The U.S. isn't the only place where the idea of government control of violent games has taken root; several Japanese prefectures such as Osaka, Ishikawa, and Saitama have also floated bills to officially prevent minors from playing games with violent content. Now, the city government of Tokyo has taken up the torch in a new measure aimed at retailers to enact a new labeling standard.
As in the U.S., the violent content labels would be over and above the existing ratings system, known as CERO and applied by the Computer Entertainment Supplier's Association. CESA already took steps
this summer to preemptively ensure that retailers would post signage and ask for ID for games rated 18. However, city officials said that "the system is no more than a rough measure that says a product could be appropriate for an approximate age group. The labeling doesn't indicate that any particular product is inappropriate for minors."
The city government will hold a meeting with retail representatives and software publishers on October 19th to notify them of the ordinance. Attendees will include CESA officials, electronic software retailers, and nine game producers, one of which will be Nintendo.
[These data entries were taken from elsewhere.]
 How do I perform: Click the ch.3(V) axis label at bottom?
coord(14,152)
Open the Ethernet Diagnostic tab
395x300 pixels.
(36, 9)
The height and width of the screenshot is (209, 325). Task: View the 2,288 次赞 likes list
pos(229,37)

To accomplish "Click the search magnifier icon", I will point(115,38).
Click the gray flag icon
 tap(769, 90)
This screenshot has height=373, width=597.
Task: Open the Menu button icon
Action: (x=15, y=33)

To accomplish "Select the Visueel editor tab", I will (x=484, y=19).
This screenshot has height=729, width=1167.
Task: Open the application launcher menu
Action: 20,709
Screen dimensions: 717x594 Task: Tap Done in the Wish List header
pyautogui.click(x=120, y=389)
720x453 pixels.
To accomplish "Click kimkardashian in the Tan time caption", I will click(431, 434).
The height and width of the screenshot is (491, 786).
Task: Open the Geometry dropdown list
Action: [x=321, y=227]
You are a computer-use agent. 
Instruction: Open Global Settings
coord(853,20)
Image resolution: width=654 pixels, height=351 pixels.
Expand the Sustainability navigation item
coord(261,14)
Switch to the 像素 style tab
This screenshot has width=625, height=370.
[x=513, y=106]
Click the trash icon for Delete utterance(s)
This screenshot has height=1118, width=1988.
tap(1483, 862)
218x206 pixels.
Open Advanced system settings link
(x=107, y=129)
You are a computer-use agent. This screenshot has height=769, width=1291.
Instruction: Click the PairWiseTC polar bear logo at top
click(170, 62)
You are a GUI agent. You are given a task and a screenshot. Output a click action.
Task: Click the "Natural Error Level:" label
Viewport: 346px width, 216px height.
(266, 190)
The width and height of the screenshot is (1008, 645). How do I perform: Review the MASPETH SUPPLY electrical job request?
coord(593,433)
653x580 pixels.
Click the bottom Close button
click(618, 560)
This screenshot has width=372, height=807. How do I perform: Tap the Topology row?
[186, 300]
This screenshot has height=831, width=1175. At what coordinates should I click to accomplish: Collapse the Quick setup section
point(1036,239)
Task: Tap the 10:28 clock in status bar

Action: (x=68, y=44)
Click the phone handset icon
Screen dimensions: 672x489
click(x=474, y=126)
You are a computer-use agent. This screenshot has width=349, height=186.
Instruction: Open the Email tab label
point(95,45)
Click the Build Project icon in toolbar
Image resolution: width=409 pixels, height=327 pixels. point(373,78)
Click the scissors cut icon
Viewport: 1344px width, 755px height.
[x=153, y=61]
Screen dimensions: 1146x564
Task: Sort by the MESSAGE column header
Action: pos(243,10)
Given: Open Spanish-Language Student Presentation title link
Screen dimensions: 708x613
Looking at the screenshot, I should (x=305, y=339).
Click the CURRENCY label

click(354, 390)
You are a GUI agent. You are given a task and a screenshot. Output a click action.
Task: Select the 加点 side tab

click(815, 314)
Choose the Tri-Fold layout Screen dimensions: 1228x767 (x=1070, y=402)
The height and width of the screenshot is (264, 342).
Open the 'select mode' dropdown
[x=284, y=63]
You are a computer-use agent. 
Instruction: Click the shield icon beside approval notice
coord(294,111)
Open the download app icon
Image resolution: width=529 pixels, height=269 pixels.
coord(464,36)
One chief difference between American and Japanese efforts is that so far, the city's measure will only require retailers to take the same measures, such as racking 18 and older games separately from the other titles, that the CESA already enforced earlier this summer. The decision to apply labels on top of existing CERO ratings would be left up to the CESA and retailers. "It's best to leave the judgment to the industry's voluntary efforts, city officials stressed.